側から左右にカンヌキがかかるようになっている。しかし、そのカンヌキはかゝっておらず、開けることができた。
 戸口にちかいところに、左近が妙なカッコウにゆがみながら俯伏して死んでいた。背後から左近の背のほゞ中央を突いた小太刀が、ほとんどツバの附け根まで指しこまれ、肝臓の下部のあたりを突きぬいて一尺ほども刀の尖がとびだしていた。
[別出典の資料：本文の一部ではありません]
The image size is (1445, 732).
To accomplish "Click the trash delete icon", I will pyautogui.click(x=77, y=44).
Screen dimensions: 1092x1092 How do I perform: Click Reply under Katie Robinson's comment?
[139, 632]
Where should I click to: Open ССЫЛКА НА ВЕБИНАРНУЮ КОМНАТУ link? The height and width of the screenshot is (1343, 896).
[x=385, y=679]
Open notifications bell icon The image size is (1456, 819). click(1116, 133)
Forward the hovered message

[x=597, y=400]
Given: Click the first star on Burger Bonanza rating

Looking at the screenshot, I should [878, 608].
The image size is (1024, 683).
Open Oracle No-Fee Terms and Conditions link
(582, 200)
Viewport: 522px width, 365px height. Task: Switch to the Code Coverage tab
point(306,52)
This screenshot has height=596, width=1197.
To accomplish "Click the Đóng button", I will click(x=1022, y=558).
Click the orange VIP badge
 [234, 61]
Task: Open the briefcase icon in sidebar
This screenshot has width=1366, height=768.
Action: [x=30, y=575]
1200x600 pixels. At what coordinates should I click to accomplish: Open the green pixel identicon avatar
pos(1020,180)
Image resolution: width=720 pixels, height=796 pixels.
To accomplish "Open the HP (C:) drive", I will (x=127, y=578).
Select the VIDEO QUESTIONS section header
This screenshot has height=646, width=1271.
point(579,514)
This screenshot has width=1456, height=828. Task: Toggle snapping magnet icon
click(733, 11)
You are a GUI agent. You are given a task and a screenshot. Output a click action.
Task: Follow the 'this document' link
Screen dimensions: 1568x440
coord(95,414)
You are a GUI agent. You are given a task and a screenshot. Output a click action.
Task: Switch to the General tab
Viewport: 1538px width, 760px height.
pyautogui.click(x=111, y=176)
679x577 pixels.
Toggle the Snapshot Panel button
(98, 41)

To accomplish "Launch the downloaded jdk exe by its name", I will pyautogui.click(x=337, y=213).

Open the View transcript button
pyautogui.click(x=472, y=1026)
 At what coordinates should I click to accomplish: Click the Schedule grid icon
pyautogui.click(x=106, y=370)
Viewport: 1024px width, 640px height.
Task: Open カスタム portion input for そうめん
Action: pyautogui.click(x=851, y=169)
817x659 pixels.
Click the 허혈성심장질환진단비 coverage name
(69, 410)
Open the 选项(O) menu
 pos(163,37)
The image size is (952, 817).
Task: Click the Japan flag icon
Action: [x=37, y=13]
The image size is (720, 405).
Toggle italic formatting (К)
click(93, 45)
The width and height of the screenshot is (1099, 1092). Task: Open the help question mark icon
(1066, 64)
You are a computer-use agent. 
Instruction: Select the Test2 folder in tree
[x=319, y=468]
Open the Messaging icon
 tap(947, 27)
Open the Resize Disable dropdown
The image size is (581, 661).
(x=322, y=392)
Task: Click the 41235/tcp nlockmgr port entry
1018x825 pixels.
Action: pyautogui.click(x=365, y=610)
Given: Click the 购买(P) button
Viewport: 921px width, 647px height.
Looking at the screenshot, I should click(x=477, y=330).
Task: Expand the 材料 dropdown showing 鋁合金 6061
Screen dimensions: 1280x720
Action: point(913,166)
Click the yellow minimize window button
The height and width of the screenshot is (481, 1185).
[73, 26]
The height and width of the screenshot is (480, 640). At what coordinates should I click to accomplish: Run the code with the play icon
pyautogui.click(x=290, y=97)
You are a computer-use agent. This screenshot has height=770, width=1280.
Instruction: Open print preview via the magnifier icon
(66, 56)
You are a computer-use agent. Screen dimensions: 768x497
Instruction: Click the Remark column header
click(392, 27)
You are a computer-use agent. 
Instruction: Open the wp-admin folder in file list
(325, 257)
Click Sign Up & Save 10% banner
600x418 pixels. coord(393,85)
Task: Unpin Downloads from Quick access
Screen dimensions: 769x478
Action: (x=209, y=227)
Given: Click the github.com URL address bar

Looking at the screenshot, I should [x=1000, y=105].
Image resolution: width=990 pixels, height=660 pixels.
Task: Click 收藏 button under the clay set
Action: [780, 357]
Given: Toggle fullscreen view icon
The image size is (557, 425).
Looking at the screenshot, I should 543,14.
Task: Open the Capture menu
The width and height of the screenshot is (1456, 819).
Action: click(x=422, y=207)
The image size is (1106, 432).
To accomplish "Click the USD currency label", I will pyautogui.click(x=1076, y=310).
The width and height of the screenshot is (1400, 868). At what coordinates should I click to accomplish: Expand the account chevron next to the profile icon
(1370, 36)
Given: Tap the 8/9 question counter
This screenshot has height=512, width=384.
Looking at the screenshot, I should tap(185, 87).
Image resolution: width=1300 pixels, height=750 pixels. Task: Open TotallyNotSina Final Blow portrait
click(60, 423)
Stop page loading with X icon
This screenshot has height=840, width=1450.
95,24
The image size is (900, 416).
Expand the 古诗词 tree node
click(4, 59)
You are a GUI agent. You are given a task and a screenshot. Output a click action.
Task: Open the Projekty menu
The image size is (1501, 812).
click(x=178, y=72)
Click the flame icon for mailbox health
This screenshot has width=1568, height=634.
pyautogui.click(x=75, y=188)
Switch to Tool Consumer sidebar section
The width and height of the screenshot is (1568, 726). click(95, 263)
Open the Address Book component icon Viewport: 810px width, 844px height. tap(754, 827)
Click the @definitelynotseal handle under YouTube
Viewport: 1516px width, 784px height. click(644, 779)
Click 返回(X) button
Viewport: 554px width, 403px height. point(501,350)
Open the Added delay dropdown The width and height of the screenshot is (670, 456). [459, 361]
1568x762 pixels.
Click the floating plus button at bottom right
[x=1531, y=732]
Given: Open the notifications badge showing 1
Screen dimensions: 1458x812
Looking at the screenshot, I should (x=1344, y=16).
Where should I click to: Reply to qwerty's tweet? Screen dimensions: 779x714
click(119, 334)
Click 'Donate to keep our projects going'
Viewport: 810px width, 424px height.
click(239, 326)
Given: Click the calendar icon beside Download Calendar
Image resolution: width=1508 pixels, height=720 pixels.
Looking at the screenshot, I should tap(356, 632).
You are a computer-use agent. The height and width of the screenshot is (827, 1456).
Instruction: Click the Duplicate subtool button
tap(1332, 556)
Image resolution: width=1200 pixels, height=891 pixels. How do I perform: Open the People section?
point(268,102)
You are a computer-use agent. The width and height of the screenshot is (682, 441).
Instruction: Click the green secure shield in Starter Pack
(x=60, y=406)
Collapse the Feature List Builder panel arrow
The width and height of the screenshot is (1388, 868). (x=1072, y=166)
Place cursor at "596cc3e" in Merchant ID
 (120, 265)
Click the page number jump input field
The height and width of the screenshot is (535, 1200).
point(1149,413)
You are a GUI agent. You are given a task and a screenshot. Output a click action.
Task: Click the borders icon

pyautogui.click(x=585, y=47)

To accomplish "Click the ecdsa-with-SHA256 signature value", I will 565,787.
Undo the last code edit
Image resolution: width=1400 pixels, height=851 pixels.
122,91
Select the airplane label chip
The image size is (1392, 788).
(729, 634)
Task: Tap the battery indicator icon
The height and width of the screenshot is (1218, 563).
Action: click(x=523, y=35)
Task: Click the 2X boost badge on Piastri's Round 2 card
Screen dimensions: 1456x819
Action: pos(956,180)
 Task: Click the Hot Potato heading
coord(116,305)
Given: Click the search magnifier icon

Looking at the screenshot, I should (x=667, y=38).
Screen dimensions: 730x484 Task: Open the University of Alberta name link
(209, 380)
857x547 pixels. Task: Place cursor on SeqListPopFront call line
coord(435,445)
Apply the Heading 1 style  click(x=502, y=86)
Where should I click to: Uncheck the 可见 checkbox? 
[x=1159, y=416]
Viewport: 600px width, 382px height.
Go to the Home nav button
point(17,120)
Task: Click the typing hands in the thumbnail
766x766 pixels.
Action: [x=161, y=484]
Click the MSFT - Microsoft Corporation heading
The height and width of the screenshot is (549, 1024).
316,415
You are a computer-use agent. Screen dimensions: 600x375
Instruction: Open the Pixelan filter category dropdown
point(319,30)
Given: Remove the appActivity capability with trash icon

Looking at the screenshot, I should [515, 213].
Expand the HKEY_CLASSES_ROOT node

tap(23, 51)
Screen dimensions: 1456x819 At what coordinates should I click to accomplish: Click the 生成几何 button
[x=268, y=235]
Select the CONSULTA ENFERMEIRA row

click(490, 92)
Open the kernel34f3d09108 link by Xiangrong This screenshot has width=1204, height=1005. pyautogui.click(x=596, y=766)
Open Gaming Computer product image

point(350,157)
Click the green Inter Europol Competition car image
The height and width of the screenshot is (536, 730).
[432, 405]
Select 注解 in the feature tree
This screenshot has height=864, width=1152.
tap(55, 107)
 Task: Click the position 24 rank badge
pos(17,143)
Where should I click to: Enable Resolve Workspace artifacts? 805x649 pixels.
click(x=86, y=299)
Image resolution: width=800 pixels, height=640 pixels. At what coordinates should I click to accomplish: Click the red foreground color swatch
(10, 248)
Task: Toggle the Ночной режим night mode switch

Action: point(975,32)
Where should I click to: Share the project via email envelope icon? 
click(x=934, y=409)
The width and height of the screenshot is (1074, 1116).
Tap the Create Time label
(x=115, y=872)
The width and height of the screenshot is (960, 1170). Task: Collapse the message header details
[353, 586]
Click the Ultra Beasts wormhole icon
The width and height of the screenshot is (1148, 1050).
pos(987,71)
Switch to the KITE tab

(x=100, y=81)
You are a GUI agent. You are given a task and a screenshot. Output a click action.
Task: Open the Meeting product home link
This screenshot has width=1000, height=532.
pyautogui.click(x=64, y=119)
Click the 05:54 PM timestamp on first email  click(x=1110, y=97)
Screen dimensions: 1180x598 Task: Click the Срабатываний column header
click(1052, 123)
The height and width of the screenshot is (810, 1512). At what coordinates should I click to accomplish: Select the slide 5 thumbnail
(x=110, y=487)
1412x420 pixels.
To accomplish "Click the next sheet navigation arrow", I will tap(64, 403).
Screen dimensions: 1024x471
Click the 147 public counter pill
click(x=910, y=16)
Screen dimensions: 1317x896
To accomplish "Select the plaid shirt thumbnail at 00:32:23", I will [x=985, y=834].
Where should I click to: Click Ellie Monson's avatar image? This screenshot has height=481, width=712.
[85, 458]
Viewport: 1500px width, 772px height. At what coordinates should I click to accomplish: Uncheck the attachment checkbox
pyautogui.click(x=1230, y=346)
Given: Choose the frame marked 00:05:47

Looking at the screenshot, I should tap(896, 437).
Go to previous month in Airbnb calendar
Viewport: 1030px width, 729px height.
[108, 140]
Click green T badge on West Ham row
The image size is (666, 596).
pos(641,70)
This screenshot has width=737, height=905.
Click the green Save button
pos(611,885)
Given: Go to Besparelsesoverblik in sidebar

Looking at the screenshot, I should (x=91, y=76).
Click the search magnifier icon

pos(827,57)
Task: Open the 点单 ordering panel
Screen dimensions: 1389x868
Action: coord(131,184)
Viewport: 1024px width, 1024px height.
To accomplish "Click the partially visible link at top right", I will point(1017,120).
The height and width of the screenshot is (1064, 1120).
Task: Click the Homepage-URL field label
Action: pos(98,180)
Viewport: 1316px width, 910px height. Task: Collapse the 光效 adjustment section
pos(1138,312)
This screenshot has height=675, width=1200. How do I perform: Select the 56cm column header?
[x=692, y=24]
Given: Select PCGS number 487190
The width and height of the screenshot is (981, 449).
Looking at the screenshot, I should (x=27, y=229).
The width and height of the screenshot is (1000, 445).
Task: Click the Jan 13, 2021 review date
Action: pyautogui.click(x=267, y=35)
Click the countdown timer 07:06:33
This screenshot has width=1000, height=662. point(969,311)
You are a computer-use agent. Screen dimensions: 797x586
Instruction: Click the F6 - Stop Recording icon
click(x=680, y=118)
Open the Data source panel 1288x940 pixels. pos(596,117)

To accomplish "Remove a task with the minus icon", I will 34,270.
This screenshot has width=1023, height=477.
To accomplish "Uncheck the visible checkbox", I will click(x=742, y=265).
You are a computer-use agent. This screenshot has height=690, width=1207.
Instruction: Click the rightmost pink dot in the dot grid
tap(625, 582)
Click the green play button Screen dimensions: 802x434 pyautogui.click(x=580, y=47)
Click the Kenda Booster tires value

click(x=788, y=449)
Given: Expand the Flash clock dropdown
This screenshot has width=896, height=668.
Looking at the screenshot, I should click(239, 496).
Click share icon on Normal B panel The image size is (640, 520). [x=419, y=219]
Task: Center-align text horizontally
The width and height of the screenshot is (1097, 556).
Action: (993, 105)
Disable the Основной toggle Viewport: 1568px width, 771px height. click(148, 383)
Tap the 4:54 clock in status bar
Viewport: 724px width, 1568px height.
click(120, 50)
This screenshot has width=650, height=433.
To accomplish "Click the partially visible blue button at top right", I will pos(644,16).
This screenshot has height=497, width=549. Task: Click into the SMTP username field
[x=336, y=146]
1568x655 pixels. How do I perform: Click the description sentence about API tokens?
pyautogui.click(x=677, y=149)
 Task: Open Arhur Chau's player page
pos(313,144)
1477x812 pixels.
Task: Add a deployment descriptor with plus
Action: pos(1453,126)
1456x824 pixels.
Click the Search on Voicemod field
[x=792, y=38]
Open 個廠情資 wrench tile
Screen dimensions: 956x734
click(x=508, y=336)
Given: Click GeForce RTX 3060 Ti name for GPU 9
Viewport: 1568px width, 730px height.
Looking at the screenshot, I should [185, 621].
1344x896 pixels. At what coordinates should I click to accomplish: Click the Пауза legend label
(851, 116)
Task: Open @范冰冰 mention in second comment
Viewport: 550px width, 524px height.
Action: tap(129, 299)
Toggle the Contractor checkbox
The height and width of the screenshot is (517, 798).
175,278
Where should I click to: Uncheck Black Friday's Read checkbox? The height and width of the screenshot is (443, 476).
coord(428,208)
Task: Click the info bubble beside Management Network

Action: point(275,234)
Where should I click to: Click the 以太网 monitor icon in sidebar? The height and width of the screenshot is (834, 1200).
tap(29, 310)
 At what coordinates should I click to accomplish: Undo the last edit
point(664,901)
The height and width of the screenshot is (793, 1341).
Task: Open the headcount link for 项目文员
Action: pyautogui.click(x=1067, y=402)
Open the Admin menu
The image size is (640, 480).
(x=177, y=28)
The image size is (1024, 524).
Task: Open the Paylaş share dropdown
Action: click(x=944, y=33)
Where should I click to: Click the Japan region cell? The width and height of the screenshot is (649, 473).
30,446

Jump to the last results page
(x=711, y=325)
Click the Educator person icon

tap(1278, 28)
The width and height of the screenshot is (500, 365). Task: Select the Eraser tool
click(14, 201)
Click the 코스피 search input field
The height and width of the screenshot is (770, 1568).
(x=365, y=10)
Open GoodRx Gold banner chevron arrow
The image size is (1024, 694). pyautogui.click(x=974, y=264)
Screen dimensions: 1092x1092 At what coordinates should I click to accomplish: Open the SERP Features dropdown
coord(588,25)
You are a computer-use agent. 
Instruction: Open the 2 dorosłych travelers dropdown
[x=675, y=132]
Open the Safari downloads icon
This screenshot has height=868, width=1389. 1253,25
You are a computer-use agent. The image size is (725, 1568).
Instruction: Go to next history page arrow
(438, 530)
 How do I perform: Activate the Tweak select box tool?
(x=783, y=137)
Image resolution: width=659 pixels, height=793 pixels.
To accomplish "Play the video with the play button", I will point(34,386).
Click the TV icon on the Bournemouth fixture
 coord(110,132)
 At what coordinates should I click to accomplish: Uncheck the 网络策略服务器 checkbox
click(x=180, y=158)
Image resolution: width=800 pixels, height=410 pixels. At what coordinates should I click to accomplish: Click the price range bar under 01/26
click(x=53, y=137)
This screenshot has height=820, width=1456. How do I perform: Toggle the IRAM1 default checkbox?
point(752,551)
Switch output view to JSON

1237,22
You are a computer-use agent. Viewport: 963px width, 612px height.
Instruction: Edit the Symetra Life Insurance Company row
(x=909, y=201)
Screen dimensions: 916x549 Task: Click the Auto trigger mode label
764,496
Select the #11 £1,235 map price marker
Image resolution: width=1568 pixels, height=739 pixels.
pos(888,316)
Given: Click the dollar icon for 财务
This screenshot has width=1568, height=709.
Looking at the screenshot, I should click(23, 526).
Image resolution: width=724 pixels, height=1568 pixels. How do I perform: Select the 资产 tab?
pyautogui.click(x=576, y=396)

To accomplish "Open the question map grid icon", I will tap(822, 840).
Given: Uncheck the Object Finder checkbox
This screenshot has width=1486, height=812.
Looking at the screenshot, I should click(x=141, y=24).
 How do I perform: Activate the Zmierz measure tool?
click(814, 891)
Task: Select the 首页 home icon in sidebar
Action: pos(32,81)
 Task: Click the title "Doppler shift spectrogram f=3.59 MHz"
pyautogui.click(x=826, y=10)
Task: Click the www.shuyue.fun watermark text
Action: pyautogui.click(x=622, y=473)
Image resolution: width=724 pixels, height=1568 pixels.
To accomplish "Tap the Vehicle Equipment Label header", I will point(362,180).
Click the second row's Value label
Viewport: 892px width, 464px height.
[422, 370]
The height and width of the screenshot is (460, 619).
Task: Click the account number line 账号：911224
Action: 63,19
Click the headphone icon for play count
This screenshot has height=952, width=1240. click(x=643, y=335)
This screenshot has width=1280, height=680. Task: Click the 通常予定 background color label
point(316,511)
 左近の屍体の近所には、フシギにも、八本の刀のサヤと七本の刀身がちらかっているが、いずれも刀身はサヤから抜き放れて別になって散らかっており、サヤが一本多いのは、刀身の一本が左近の身体にさしこまれているせいであった。
 その奥の部屋には、二ツの寝床がしかれていた。
 ミネが死んでいる部屋は全てがキレイに片づけられて、整頓されており、多数の人が泊ったあとは見られない。寝床は左近の奥の部屋に二ツしかれているだけだ。枕も各々に一ツずつ。どちらも一度は人がねたらしい形跡があった。
「おそくまで多勢の話声がしていたが。あの時刻から帰宅できるとすれば、近所に住む人々に限るようだが」
「多勢の客がいた跡がないのはフシギだね」
 と、昨夜の意外な来客の様子が特に深く印象されている二人の隣人がいぶかりながら台所を通って出ようとすると、――あった。おびただしい食器類がタライの中にゴチャ/\つめこんであり、その中にはこのウチでふだん用のない筈のカン徳利もタクサンある。そして台所の片隅に一升徳利が三本もあった。
 場所が近いので、結城新十郎は古田巡査の迎えに応じて直ちに出動した。
 新十郎がビックリしたのは、抜身の刀が左近の屍体の附近にしこたま散らかっていることだった。散らかっている抜身のどの一ツにも新しい血の跡はなかった。新十郎は左近の部屋と、ミネの死んでいた隣室との唯一の通路たる厚い板戸をしらべ、板戸の左右、三尺ほどの高さにあるカンヌキをしらべ、そのほかに、左近の屍体のあたりの壁の上方に欄間があって、二寸角もあるようなガンコな格子がはまっているのに注意したが、その格子に手をかけて揺さぶると、それはシッカリはまっていて、一度も取り外されたような形跡は見られなかった。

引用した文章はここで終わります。